= EXCERPT =
LogicENN: A Neural Based Knowledge Graphs Embedding Model with Logical Rules
By Mojtaba Nayyeri, Chengjin Xu,, Mirza Mohtashim Alam, Jens Lehmann, and Hamed Shariat Yazdi.
Abstract Knowledge graph embedding models have gained significant attention in AI research. The aim of knowledge graph embedding is to embed the graphs into a vector space in which the structure of the graph is preserved. Recent works have shown that the inclusion of background knowledge, such as logical rules, can improve the performance of embeddings in downstream machine learning tasks. However, so far, most existing models do not allow the inclusion of rules. We address the challenge of including rules and present a new neural based embedding model (LogicENN). We prove that LogicENN can learn every ground truth of encoded rules in a knowledge graph. To the best of our knowledge, this has not been proved so far for the neural based family of embedding models. Moreover, we derive formulae for the inclusion of various rules, including (anti-)symmetric, inverse, irreflexive and transitive, implication, composition, equivalence, and negation. Our formulation allows avoiding grounding for implication and equivalence relations. Our experiments show that LogicENN outperforms the existing models in link prediction.

Paper Accepted At Semantics 2021

We are very pleased to announce that our group got a paper accepted for presentation at SEMANTICS21. SEMANTiCS conference is the leading European conference on Semantic Technologies and AI. Researchers, industry experts and business leaders can develop a thorough understanding of trends and application scenarios in the fields of Machine Learning, Data Science, Linked Data and Natural Language Processing.

Here is the abstract and the link to the paper:

Literal2Feature: An Automatic Scalable RDF Graph Feature Extractor
By Farshad Bakhshandegan Moghaddam, Carsten Draschner, Jens Lehmann, and Hajira Jabeen.
Abstract The last decades have witnessed significant advancements in terms of data generation, management, and maintenance. This has resulted in vast amounts of data becoming available in a variety of forms and formats including RDF. As RDF data is represented as a graph structure, applying machine learning algorithms to extract valuable knowledge and insights from them is not straightforward, especially when the size of the data is enormous. Although Knowledge Graph Embedding models (KGEs) convert the RDF graphs to low-dimensional vector spaces, these vectors often lack the explainability. On the contrary, in this paper, we introduce a generic, distributed, and scalable software framework that is capable of transforming large RDF data into an explainable feature matrix. This matrix can be exploited in many standard machine learning algorithms. Our approach, by exploiting semantic web and big data technologies, is able to extract a variety of existing features by deep traversing a given large RDF graph. The proposed framework is open-source, well-documented, and fully integrated into the active community project Semantic Analytics Stack (SANSA). The experiments on real-world use cases disclose that the extracted features can be successfully used in machine learning tasks like classification and clustering.

Papers Accepted At ECML 21

We are very pleased to announce that our group got two papers accepted for presentation at ECML21. The European Conference on Machine Learning and Principles and Practice of Knowledge Discovery in Databases is the premier European machine learning and data mining conference and builds upon over 19 years of successful events and conferences held across Europe.

= WRITTEN TASK A =
According to the excerpt, which community project is the Literal2Feature framework integrated into?

= TASK DATA =
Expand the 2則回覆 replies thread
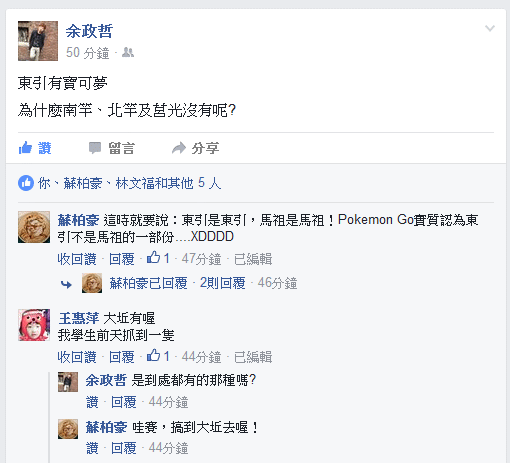Viewport: 510px width, 463px height. tap(222, 283)
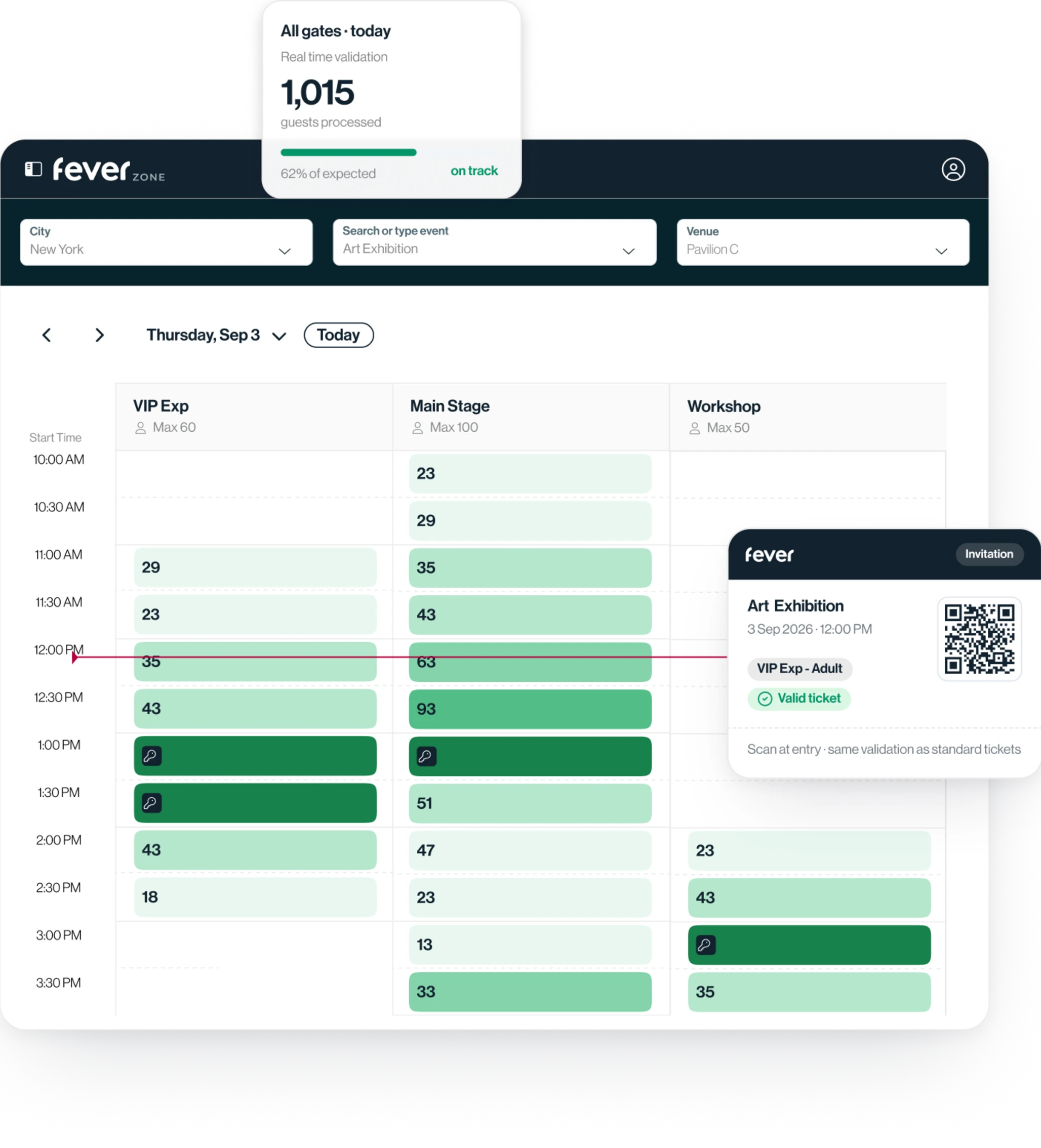Click the key icon in VIP Exp 1:00 PM slot

point(151,756)
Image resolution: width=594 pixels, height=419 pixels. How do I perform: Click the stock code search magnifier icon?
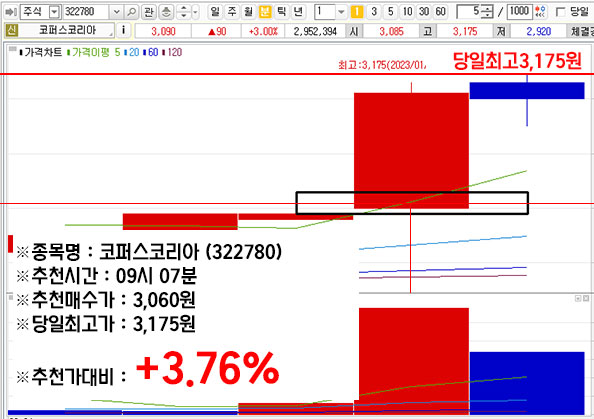tap(131, 12)
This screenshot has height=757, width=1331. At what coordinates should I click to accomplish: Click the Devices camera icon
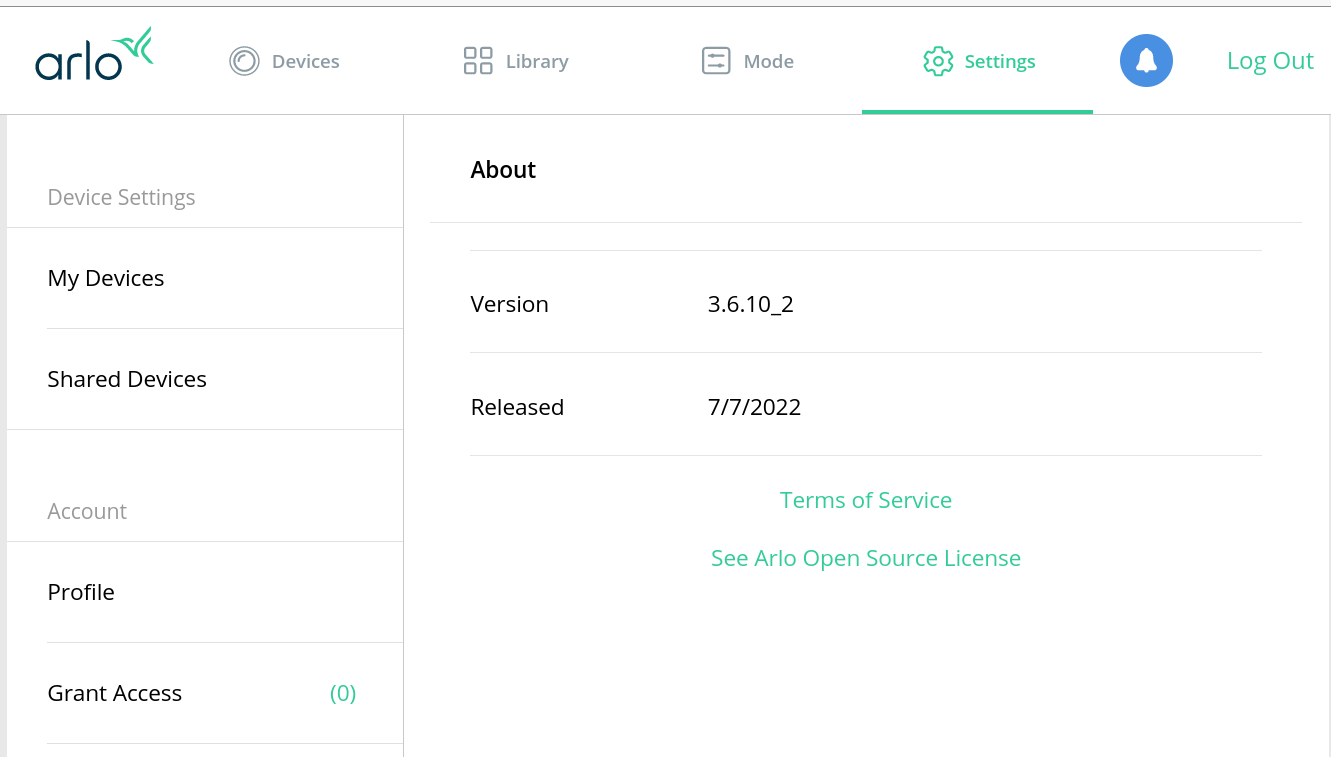tap(244, 61)
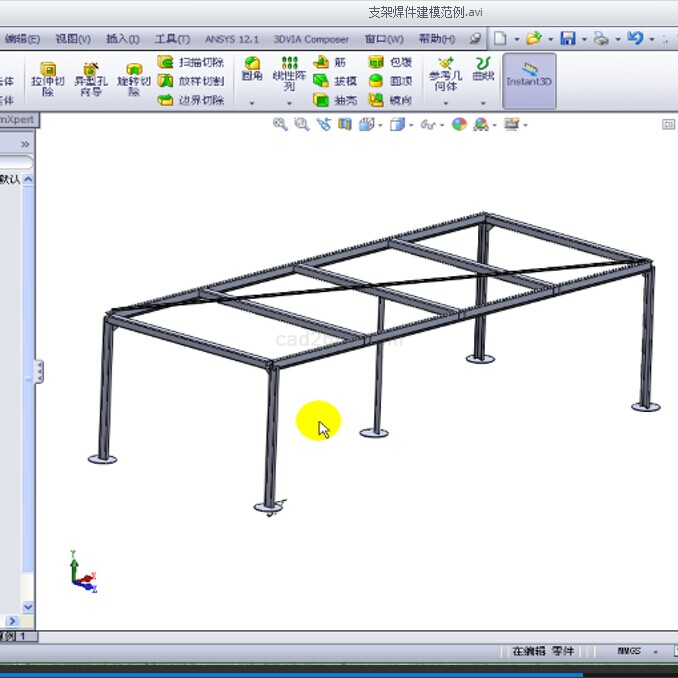Expand the panel with the double-chevron button

coord(25,144)
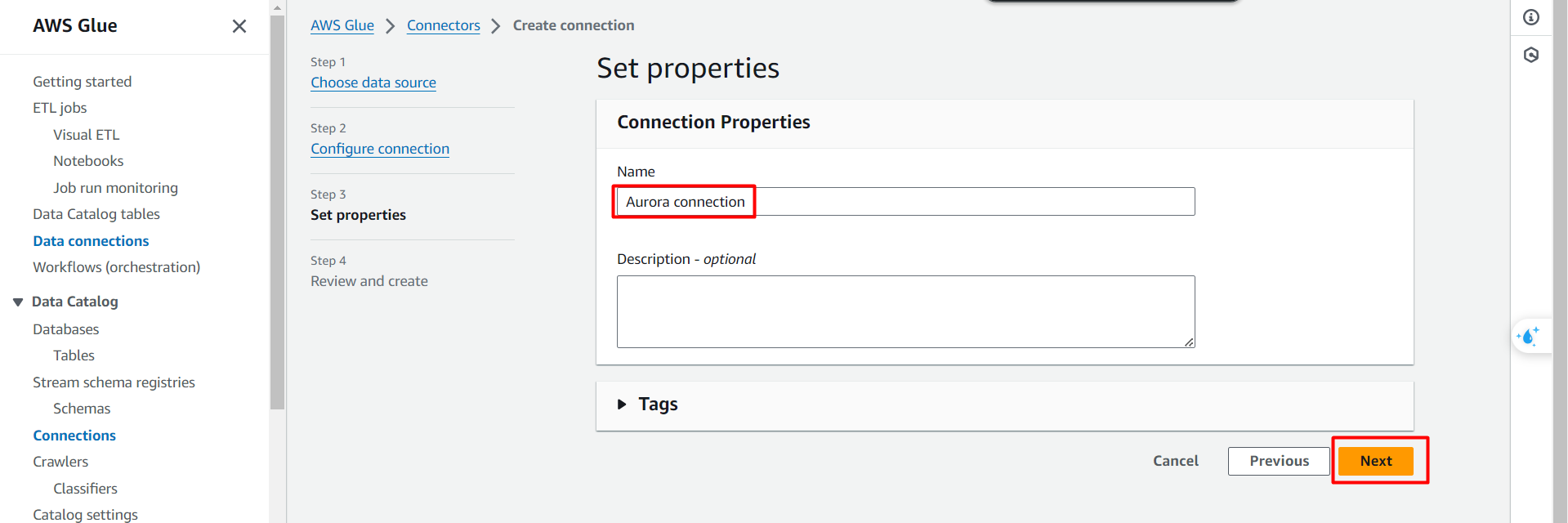The image size is (1568, 523).
Task: Click the hexagon security icon on right
Action: click(1531, 55)
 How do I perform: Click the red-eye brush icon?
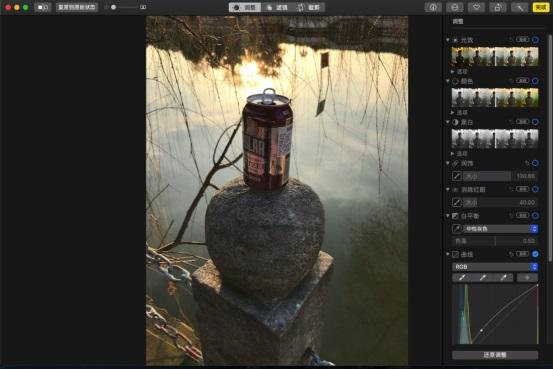[457, 202]
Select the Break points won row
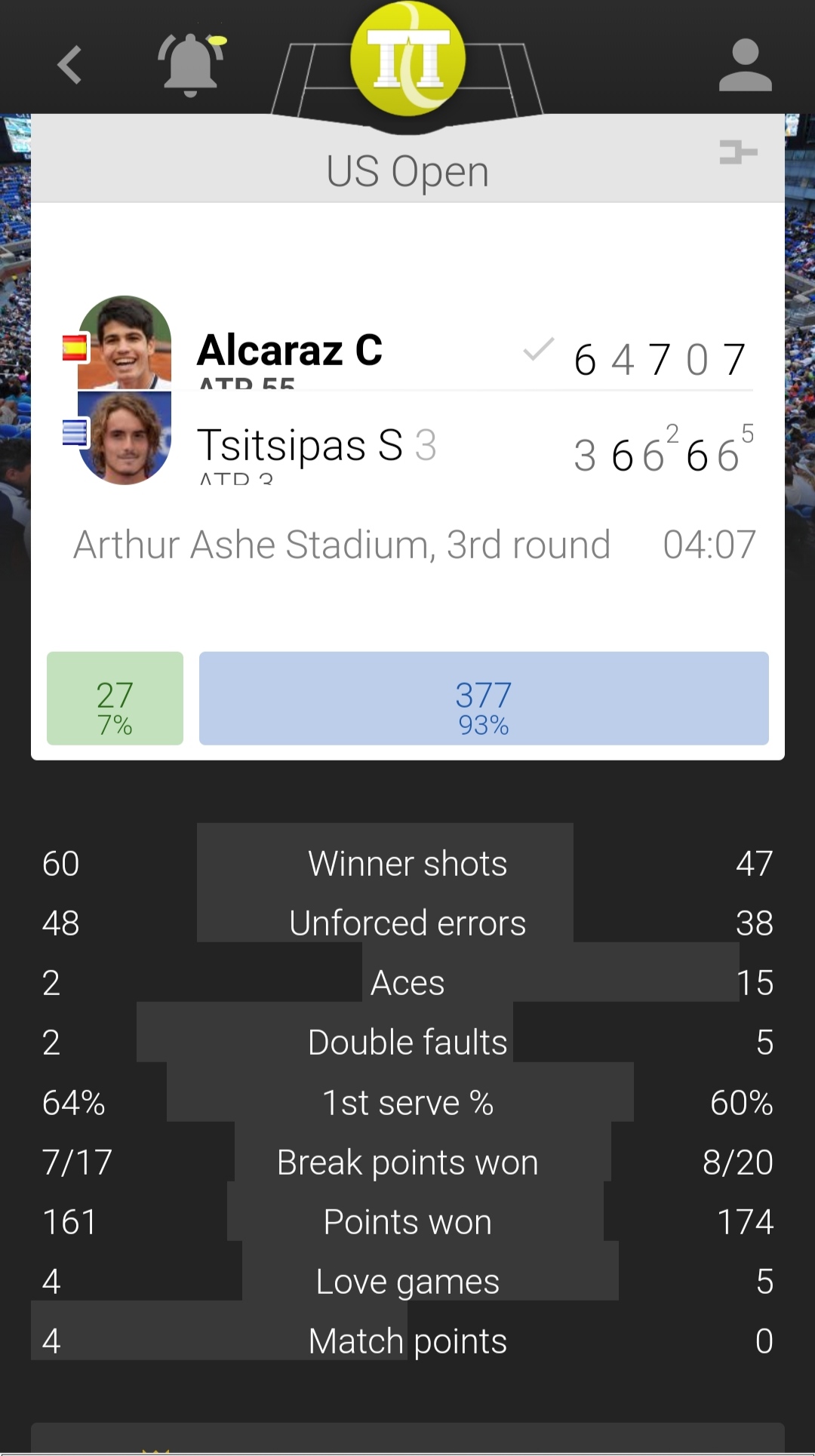 coord(408,1163)
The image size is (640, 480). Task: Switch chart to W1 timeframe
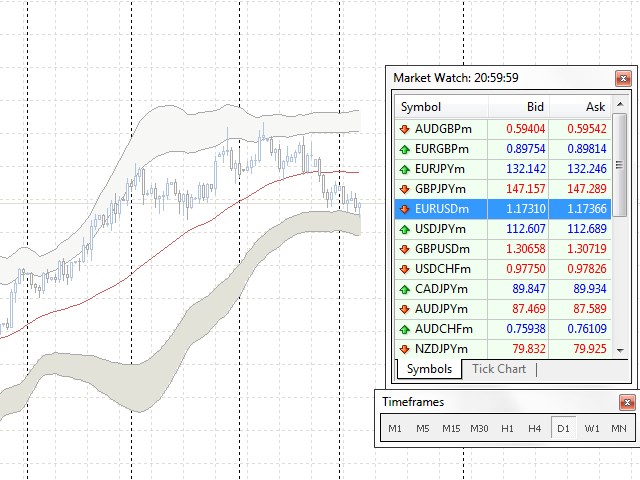pyautogui.click(x=592, y=429)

= WRITTEN TASK B =
Rewrite all of the rows with "How do I perform" replaced by "How can I do" and everything else unchanged. Omit the pictures.

= SOLUTION A =
Semantic Analytics Stack (SANSA)

= SOLUTION B =
Expand the 2則回覆 replies thread
Viewport: 510px width, 463px height. tap(222, 283)
Click the key icon in VIP Exp 1:00 PM slot

point(151,756)
Image resolution: width=594 pixels, height=419 pixels. How can I do: Click the stock code search magnifier icon?
tap(131, 12)
This screenshot has height=757, width=1331. At what coordinates should I click to accomplish: Click the Devices camera icon
tap(244, 61)
Expand the panel with the double-chevron button

coord(25,144)
The image size is (1568, 523).
Task: Click the hexagon security icon on right
Action: click(1531, 55)
 How can I do: Click the red-eye brush icon?
[457, 202]
Select the Break points won row
 coord(408,1163)
The image size is (640, 480). Task: Switch chart to W1 timeframe
pyautogui.click(x=592, y=429)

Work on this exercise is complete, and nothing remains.